**DATASET CONTENT**
## BEGIN
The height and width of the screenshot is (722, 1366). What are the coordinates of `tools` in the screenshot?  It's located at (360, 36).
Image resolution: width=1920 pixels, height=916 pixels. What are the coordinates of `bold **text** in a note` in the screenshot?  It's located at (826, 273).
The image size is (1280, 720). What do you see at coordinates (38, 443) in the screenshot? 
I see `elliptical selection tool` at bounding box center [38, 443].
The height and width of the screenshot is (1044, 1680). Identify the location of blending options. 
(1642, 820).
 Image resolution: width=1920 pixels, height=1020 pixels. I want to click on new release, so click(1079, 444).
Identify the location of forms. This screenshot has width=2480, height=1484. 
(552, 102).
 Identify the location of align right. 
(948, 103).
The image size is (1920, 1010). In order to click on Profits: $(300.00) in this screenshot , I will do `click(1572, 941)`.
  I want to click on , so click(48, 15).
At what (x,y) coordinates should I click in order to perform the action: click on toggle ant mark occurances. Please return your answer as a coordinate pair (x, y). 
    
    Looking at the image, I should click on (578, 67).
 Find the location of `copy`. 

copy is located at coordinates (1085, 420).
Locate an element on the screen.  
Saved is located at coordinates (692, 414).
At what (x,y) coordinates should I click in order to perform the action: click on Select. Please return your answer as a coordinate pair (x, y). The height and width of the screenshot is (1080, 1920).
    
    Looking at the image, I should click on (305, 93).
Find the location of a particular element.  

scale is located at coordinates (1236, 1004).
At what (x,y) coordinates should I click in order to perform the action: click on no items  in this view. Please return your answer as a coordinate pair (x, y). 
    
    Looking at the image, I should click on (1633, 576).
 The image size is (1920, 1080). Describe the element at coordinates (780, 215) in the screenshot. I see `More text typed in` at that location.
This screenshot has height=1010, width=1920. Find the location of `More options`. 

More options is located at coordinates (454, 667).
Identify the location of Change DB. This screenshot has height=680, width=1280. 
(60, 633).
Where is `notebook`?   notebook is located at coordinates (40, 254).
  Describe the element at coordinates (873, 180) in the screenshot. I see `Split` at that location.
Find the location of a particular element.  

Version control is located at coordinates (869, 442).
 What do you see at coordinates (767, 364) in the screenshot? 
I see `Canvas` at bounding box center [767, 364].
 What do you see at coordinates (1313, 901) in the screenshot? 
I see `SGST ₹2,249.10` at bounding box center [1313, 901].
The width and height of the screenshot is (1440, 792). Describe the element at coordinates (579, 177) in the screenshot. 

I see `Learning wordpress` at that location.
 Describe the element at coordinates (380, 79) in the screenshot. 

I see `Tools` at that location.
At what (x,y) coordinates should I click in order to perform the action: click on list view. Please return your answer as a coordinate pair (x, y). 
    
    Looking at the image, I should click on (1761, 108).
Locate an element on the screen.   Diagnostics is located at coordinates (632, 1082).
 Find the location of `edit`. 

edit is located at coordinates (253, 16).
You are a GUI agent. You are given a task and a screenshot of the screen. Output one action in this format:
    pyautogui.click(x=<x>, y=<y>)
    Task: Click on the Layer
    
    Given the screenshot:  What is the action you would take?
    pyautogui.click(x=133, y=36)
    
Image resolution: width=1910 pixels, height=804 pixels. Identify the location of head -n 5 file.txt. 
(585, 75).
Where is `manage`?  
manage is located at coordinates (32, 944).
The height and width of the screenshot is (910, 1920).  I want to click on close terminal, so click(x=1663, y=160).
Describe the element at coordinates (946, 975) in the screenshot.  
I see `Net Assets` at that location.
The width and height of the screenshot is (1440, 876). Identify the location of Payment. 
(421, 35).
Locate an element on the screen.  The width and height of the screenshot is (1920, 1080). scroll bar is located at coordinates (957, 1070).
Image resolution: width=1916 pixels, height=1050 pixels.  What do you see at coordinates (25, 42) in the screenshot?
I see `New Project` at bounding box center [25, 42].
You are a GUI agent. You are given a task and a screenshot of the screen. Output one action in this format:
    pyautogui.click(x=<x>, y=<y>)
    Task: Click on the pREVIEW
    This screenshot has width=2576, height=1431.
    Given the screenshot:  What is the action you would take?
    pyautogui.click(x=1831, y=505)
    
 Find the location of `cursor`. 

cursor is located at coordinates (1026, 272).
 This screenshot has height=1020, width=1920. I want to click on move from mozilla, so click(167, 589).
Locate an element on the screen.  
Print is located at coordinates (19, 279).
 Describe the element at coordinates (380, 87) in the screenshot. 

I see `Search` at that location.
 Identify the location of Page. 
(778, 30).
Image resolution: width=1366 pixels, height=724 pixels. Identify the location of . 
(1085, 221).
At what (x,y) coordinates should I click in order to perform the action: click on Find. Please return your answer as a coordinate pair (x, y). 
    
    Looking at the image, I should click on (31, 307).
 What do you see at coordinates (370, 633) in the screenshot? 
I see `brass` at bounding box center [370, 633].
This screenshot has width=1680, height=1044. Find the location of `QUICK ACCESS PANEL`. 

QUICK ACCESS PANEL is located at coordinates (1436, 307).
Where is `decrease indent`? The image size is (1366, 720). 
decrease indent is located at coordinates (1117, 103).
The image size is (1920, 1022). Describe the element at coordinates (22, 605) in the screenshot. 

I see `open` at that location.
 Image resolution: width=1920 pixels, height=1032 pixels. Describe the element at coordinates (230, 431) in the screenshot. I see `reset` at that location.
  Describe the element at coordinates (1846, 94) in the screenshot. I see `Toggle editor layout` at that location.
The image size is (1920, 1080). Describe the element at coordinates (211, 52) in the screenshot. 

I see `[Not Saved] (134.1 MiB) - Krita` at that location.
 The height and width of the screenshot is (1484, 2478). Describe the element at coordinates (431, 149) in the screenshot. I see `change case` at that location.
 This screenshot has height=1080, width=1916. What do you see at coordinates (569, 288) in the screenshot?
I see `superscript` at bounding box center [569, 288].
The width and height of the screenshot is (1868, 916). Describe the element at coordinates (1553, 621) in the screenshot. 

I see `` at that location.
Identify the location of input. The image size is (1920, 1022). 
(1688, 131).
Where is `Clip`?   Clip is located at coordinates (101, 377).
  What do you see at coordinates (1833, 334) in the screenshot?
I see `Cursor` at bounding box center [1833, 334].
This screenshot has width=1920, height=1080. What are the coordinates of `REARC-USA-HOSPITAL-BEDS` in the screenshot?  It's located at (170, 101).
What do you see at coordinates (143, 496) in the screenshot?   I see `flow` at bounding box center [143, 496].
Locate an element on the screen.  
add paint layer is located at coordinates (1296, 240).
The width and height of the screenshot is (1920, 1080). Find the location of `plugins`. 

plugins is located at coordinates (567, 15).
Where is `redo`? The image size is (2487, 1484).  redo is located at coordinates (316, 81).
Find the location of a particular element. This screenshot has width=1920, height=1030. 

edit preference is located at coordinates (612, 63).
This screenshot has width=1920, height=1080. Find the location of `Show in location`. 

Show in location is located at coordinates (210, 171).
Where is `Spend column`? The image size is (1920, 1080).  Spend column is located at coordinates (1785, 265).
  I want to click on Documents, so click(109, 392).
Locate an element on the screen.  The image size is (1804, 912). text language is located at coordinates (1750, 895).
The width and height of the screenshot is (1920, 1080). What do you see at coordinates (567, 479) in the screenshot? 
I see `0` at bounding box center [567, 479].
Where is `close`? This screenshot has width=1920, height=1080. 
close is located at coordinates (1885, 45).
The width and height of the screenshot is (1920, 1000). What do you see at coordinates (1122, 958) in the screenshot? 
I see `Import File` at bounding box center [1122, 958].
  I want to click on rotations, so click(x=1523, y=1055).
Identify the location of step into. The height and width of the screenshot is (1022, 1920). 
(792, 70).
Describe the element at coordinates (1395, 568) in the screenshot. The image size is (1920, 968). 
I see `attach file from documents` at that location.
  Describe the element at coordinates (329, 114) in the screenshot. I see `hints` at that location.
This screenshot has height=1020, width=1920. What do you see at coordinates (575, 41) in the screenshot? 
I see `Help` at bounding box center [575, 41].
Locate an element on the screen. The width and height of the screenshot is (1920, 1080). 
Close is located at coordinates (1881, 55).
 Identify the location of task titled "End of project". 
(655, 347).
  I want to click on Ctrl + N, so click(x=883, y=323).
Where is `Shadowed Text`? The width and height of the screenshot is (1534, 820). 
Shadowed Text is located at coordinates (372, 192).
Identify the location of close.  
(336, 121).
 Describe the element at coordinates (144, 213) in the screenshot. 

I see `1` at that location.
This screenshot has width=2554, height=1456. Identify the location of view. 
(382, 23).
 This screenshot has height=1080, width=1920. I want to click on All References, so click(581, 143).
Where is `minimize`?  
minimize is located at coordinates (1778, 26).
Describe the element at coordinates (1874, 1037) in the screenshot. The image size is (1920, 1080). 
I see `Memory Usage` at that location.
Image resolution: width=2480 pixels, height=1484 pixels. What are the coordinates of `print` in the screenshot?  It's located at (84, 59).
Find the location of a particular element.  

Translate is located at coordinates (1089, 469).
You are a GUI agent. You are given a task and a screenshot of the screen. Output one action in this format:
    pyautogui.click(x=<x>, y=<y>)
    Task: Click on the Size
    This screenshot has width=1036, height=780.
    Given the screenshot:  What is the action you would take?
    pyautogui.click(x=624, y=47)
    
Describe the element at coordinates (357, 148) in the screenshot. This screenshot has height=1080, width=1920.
## END
Put the lines of the records above, from the line containing "I want to click on rotations, so" up to and including the line containing "Describe the element at coordinates (329, 114)", into a numbered list, omitting blank lines.

1.   I want to click on rotations, so click(x=1523, y=1055).
2. Identify the location of step into. The height and width of the screenshot is (1022, 1920). 
3. (792, 70).
4. Describe the element at coordinates (1395, 568) in the screenshot. The image size is (1920, 968). 
5. I see `attach file from documents` at that location.
6.   Describe the element at coordinates (329, 114) in the screenshot. I see `hints` at that location.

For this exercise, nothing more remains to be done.